[WORK REQUIRED]: Lay out the stretch of the records that opens with the line containing "안길운2003년풍경2 (1139, 926)" and closes with the line containing "함백세비재소나무2026 (90, 1464)" as a JSON list of strings, one string per line, leaving out blank lines.

** BEGIN MATERIAL FOR THIS EXERCISE **

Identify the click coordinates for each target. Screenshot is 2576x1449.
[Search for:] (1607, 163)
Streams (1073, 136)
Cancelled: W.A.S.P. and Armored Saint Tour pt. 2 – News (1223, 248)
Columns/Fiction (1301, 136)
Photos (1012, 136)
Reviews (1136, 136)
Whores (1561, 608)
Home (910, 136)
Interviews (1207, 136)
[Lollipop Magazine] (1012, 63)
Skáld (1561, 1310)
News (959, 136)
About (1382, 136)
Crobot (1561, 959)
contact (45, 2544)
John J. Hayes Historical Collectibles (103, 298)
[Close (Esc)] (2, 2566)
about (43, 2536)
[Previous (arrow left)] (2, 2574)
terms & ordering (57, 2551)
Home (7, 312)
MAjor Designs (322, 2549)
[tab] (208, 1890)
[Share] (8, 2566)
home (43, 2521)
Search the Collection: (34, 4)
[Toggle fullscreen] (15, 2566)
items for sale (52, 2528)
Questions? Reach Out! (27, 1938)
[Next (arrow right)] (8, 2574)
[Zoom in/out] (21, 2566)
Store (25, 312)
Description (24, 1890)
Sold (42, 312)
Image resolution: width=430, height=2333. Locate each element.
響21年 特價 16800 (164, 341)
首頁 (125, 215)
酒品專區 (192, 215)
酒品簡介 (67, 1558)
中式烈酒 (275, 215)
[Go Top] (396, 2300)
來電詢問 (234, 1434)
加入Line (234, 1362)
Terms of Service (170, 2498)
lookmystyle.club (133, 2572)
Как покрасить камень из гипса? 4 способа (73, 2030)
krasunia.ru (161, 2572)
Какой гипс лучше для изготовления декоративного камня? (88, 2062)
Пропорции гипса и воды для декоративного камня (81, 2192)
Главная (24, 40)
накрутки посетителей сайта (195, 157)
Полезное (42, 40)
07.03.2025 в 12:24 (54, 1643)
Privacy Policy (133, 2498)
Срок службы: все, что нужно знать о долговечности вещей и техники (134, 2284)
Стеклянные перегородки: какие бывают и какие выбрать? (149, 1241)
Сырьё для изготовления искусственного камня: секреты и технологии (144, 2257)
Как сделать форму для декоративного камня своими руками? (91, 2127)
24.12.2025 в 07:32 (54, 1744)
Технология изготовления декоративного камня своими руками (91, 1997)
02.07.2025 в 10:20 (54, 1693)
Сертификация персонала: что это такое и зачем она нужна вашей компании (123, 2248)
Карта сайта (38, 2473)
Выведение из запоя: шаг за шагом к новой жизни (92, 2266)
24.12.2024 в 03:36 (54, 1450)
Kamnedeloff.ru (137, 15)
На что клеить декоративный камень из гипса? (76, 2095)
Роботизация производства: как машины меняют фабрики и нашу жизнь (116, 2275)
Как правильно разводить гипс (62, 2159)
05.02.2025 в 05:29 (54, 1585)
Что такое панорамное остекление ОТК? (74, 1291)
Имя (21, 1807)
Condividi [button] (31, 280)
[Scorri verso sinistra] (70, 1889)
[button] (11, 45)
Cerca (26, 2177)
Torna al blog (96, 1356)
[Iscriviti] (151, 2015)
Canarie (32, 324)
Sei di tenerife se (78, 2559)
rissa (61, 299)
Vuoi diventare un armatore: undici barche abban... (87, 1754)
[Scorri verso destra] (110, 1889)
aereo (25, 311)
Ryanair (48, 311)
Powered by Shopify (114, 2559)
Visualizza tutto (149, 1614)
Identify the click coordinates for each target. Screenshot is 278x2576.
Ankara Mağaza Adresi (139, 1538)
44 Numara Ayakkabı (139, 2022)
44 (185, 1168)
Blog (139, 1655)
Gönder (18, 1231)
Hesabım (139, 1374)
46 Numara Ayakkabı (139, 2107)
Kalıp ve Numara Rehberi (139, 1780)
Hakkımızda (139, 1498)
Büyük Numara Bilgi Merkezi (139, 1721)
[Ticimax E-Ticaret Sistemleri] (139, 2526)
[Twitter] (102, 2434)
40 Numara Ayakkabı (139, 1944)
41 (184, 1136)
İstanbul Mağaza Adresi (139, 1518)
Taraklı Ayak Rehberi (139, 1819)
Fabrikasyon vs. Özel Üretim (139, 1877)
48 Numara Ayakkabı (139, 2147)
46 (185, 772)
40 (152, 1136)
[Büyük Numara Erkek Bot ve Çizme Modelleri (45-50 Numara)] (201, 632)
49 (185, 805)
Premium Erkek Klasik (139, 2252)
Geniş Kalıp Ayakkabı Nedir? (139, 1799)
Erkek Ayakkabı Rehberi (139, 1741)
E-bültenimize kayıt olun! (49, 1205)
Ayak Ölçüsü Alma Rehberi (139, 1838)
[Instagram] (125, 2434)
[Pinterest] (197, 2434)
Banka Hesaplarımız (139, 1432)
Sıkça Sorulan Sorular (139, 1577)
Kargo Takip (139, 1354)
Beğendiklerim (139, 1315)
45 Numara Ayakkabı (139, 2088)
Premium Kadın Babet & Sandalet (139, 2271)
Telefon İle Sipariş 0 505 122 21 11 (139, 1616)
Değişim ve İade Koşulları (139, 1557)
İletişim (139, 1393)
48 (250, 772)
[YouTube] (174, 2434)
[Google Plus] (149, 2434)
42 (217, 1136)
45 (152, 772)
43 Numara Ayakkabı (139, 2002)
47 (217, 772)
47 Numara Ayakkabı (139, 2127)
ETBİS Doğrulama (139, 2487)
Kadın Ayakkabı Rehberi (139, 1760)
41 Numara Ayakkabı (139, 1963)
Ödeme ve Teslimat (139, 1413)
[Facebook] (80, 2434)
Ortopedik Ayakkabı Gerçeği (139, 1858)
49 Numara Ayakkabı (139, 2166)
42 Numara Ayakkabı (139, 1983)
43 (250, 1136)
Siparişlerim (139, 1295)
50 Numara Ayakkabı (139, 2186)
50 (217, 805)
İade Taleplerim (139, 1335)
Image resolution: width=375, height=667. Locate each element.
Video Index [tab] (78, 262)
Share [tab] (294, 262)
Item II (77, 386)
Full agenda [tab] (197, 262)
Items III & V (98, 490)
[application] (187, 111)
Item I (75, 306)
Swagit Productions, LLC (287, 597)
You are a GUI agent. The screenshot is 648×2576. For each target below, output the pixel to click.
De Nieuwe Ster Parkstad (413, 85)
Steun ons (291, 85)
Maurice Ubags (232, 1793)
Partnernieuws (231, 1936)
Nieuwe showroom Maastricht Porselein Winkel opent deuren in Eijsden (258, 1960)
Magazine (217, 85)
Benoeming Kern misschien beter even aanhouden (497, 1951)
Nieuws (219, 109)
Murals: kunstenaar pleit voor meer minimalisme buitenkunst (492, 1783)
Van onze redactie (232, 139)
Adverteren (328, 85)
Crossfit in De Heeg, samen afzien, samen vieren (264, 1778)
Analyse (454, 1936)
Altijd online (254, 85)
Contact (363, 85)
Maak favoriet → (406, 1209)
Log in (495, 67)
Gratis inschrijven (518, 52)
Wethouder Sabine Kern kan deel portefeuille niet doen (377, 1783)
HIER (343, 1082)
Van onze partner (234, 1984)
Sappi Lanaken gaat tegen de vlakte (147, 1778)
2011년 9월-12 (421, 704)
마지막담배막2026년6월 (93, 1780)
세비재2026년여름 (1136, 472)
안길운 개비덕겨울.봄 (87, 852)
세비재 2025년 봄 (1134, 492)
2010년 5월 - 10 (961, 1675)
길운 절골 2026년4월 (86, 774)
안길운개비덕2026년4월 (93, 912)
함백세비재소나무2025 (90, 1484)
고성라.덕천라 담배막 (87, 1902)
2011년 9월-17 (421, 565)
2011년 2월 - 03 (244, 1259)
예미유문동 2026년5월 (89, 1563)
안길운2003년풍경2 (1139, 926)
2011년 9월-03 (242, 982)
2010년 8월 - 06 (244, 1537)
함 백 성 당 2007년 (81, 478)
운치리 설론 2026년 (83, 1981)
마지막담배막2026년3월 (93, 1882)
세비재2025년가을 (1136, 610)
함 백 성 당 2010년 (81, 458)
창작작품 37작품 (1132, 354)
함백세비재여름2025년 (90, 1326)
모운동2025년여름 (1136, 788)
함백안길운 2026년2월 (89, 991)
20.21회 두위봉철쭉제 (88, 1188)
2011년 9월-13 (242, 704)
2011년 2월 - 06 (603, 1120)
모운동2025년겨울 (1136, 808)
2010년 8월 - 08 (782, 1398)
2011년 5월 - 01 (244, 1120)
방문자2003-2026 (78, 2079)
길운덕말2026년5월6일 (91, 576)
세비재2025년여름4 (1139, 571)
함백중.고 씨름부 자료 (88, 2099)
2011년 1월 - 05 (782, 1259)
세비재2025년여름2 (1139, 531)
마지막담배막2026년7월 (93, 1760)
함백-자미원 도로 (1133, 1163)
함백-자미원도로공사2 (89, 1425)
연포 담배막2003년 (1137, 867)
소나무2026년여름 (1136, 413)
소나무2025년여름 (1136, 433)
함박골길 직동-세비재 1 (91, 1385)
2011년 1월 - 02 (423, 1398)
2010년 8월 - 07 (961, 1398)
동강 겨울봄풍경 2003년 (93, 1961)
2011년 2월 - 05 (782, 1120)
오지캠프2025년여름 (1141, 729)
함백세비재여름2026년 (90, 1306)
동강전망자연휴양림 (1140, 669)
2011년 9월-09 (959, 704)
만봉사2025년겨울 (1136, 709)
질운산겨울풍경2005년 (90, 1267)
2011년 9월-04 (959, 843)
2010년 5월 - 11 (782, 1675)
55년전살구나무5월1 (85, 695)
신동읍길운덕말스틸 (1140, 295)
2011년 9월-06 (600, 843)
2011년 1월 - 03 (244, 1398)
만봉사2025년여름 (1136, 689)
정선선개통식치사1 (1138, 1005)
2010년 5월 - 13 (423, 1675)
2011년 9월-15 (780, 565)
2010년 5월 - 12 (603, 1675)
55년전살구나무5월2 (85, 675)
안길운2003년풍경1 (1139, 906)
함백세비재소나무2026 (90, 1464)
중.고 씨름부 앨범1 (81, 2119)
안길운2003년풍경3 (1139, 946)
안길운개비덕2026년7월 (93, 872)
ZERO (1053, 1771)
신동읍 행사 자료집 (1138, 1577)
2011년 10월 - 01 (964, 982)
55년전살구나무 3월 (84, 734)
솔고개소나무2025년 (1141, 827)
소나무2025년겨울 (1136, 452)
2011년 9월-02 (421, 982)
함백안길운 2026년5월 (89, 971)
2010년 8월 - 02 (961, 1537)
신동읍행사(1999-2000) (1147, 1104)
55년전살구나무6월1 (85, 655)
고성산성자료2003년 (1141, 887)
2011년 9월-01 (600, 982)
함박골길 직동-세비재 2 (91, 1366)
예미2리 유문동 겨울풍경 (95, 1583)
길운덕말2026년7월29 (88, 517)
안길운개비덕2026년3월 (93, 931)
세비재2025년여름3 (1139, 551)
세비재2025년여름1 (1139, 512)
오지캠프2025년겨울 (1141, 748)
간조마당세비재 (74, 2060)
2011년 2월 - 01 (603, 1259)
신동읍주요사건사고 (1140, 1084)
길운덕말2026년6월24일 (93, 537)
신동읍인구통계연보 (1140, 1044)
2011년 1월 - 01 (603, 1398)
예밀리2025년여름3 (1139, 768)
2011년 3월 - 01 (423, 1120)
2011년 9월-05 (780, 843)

** END MATERIAL FOR THIS EXERCISE **

[ANSWER FOR THIS EXERCISE]:
[
  "안길운2003년풍경2 (1139, 926)",
  "2011년 9월-03 (242, 982)",
  "2010년 8월 - 06 (244, 1537)",
  "함 백 성 당 2007년 (81, 478)",
  "운치리 설론 2026년 (83, 1981)",
  "마지막담배막2026년3월 (93, 1882)",
  "세비재2025년가을 (1136, 610)",
  "함 백 성 당 2010년 (81, 458)",
  "창작작품 37작품 (1132, 354)",
  "함백세비재여름2025년 (90, 1326)",
  "모운동2025년여름 (1136, 788)",
  "함백안길운 2026년2월 (89, 991)",
  "20.21회 두위봉철쭉제 (88, 1188)",
  "2011년 9월-13 (242, 704)",
  "2011년 2월 - 06 (603, 1120)",
  "모운동2025년겨울 (1136, 808)",
  "2010년 8월 - 08 (782, 1398)",
  "2011년 5월 - 01 (244, 1120)",
  "방문자2003-2026 (78, 2079)",
  "길운덕말2026년5월6일 (91, 576)",
  "세비재2025년여름4 (1139, 571)",
  "함백중.고 씨름부 자료 (88, 2099)",
  "2011년 1월 - 05 (782, 1259)",
  "세비재2025년여름2 (1139, 531)",
  "마지막담배막2026년7월 (93, 1760)",
  "함백-자미원 도로 (1133, 1163)",
  "함백-자미원도로공사2 (89, 1425)",
  "연포 담배막2003년 (1137, 867)",
  "소나무2026년여름 (1136, 413)",
  "소나무2025년여름 (1136, 433)",
  "함박골길 직동-세비재 1 (91, 1385)",
  "2011년 1월 - 02 (423, 1398)",
  "2010년 8월 - 07 (961, 1398)",
  "동강 겨울봄풍경 2003년 (93, 1961)",
  "2011년 2월 - 05 (782, 1120)",
  "오지캠프2025년여름 (1141, 729)",
  "함백세비재여름2026년 (90, 1306)",
  "동강전망자연휴양림 (1140, 669)",
  "2011년 9월-09 (959, 704)",
  "만봉사2025년겨울 (1136, 709)",
  "질운산겨울풍경2005년 (90, 1267)",
  "2011년 9월-04 (959, 843)",
  "2010년 5월 - 11 (782, 1675)",
  "55년전살구나무5월1 (85, 695)",
  "신동읍길운덕말스틸 (1140, 295)",
  "2011년 9월-06 (600, 843)",
  "2011년 1월 - 03 (244, 1398)",
  "만봉사2025년여름 (1136, 689)",
  "정선선개통식치사1 (1138, 1005)",
  "2010년 5월 - 13 (423, 1675)",
  "2011년 9월-15 (780, 565)",
  "2010년 5월 - 12 (603, 1675)",
  "55년전살구나무5월2 (85, 675)",
  "안길운2003년풍경1 (1139, 906)",
  "함백세비재소나무2026 (90, 1464)"
]